Though Satoransky posted career-high counting stats across the board in his first season as an NBA starter, his inaugural campaign with the Bulls didn’t live up to his or the team’s expectations after his signing was widely lauded in the 2019 offseason. The highs were high, but they were too few and far between by season's end. White usurped him in the starting lineup in the Bulls' final game before the hiatus, via a combination of the rookie’s torrid play and Satoransky’s uneven production. In line with his character, Satoransky handled the demotion with grace.

The quickest way for Sato to right the ship is to bounce back in the shooting department. A huge part of his sell as a free agent signing was his ability to complement Zach LaVine in the starting backcourt as a facilitator and off-ball scoring threat. The former panned out at times, the latter not as much. Satoransky entered 2019-20 a 44.5% catch-and-shoot 3-point shooter (1.5 attempts per game) in his past two seasons. In 2019-20: 32.9% on 2.6 attempts per, and he made just 26.8% of all of his long-range looks from December on. 

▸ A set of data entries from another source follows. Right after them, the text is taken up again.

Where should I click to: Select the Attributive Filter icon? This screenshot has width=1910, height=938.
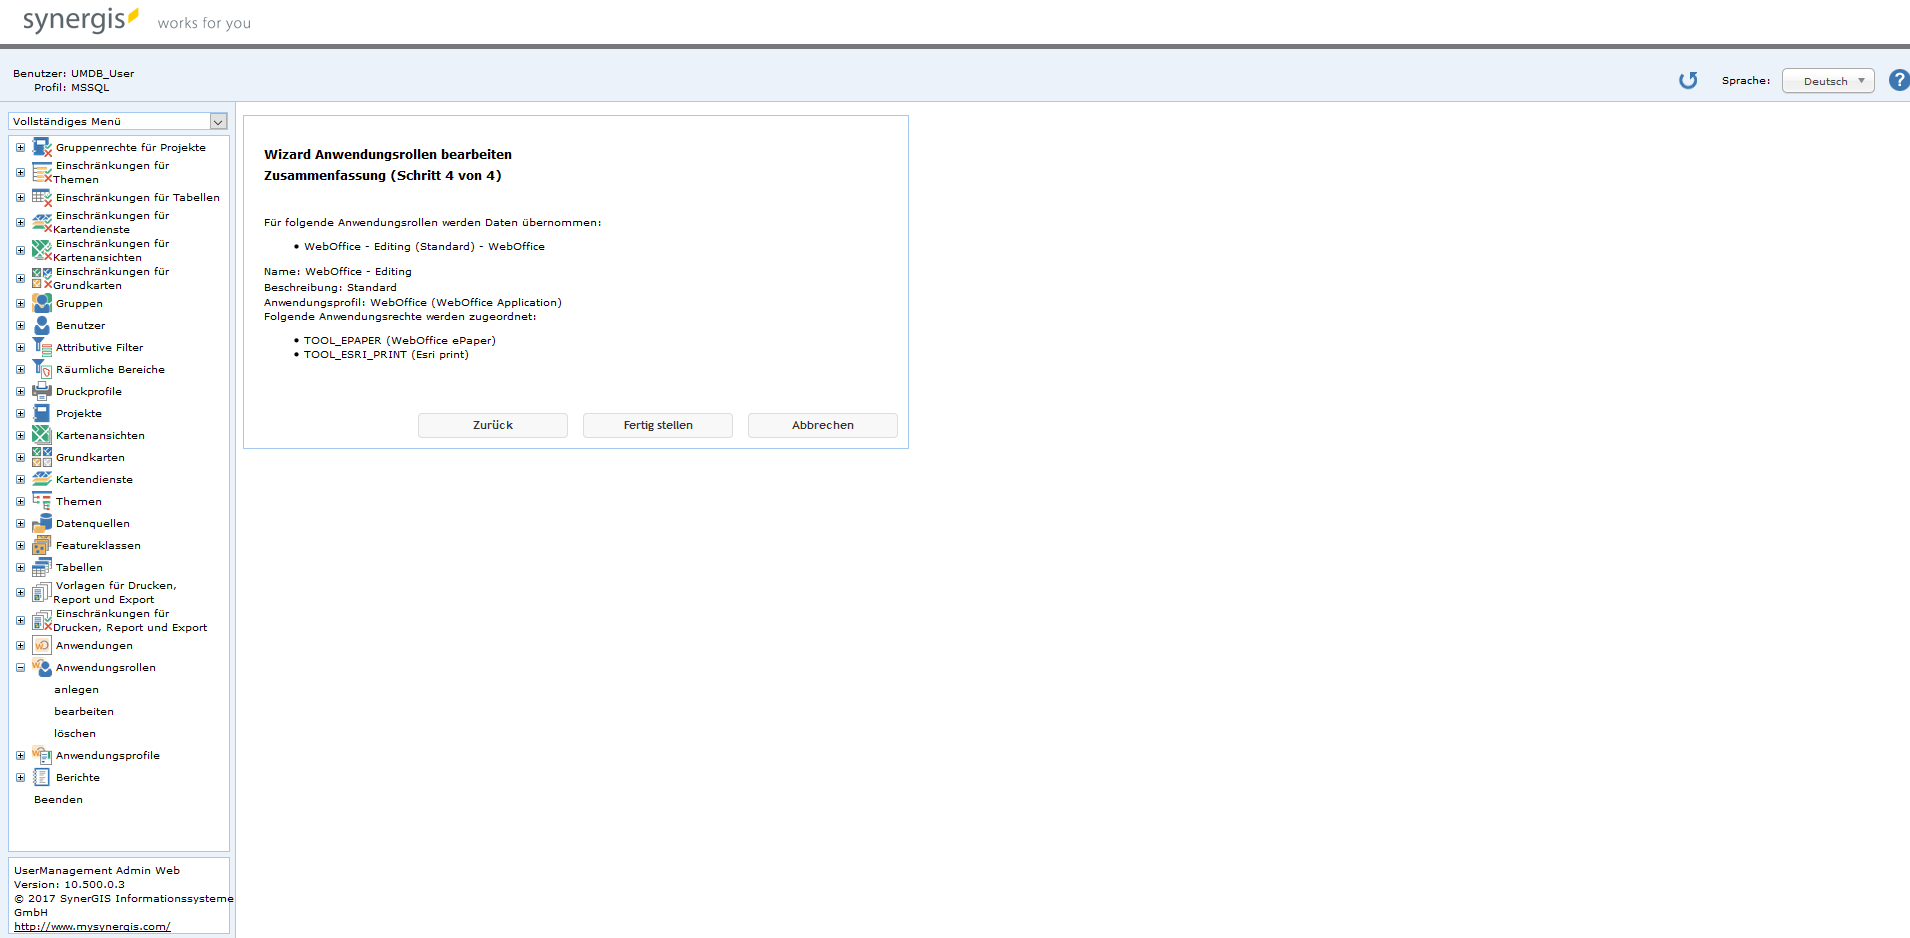click(41, 346)
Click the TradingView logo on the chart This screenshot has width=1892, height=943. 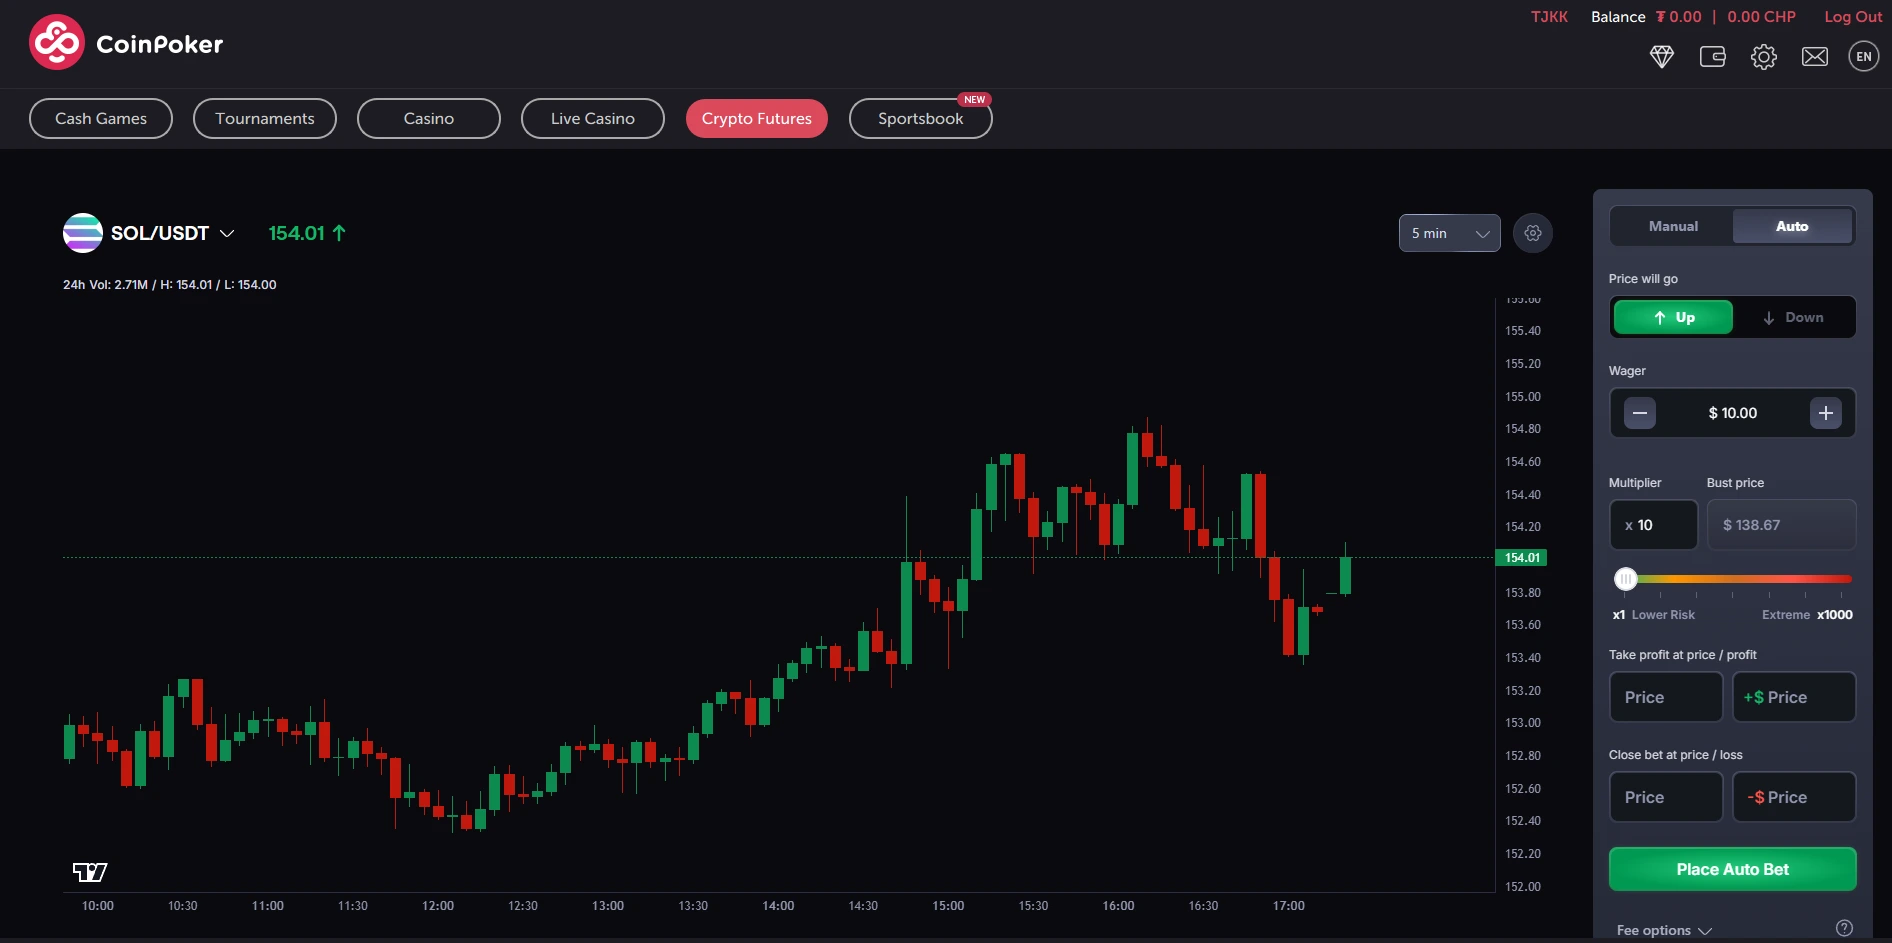click(x=90, y=871)
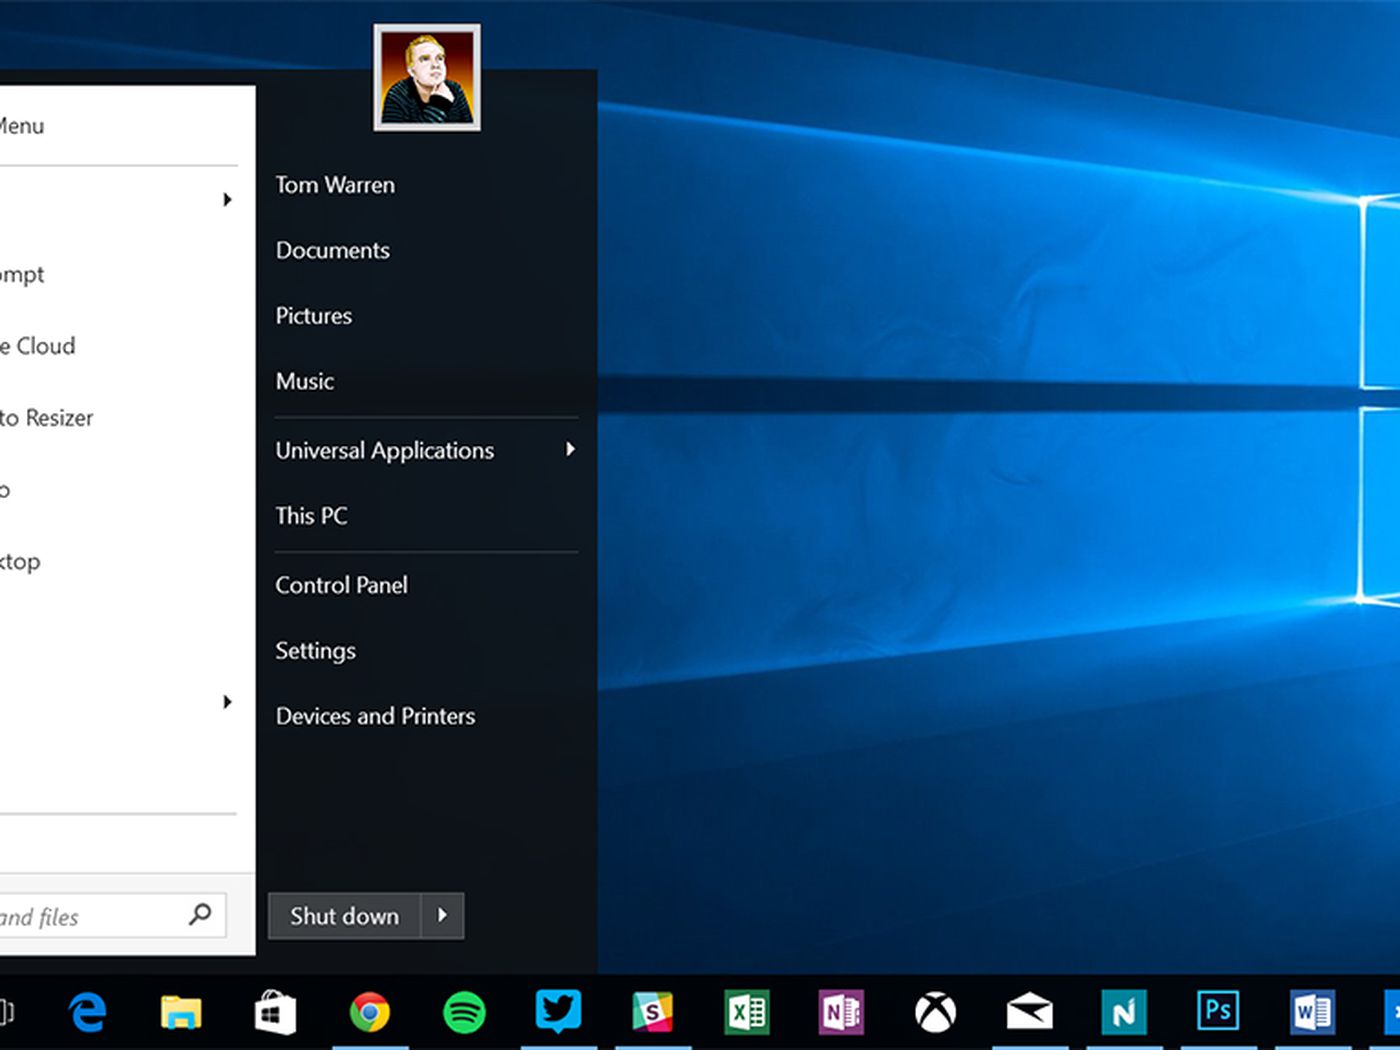Open the Twitter app icon
This screenshot has height=1050, width=1400.
[x=558, y=1011]
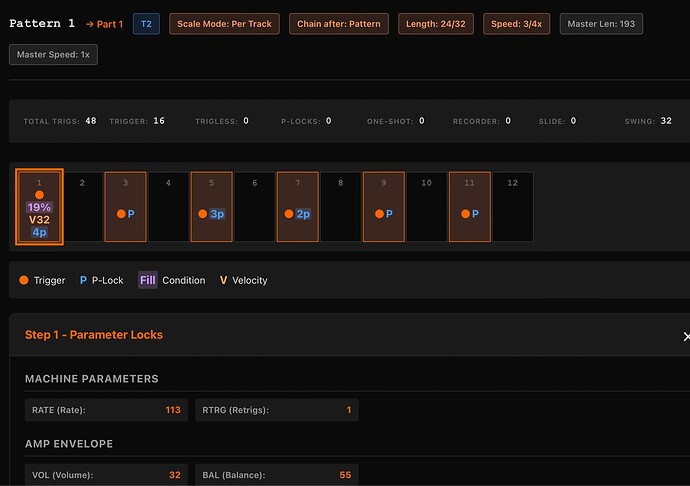Click the Master Len: 193 button
The width and height of the screenshot is (690, 486).
point(601,24)
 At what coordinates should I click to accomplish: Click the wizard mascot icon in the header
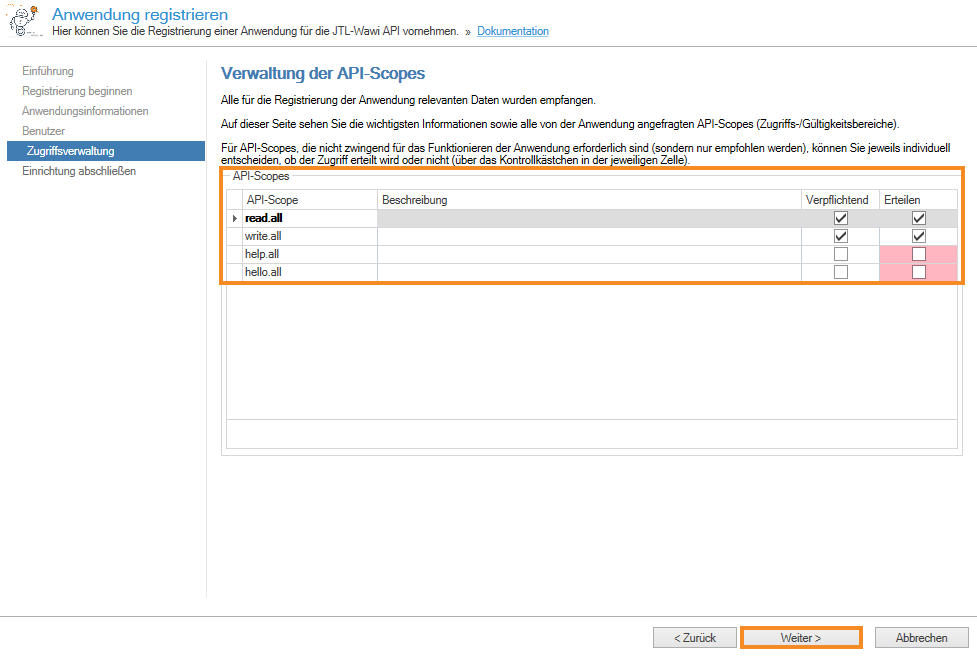(x=25, y=22)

The good news: He’s reportedly working with renowned shooting coach Stefan Weissenböck this offseason, who Satoransky has credited with drastic improvements to his jumper in the past — chiefly, a leap from 24.3% to 46.3% from deep between his first and second NBA seasons. Him finding his footing there could unlock a lot for his game and the Bulls offense, even if he’s relegated to a reserve role moving forward.

Ceiling Projection

Satoransky would be an integral role player on most any team in the league. He’s not the Bulls’ point guard of the long- or short-term future — that slot is best reserved for White or their impending top-10 draftee. But as, say, a seventh man, he can be useful for a young team in need of a steady hand at the controls for spurts. And his $10 million salary for next season, plus a partial guarantee for 2021-22, isn’t overly-debilitating to the Bulls' books. We’ll call his ceiling a top-five reserve lead guard in the NBA, and a capable spot starter.

Whether he sticks in Chicago depends on the new front office regime's impression of his game, and draft fates.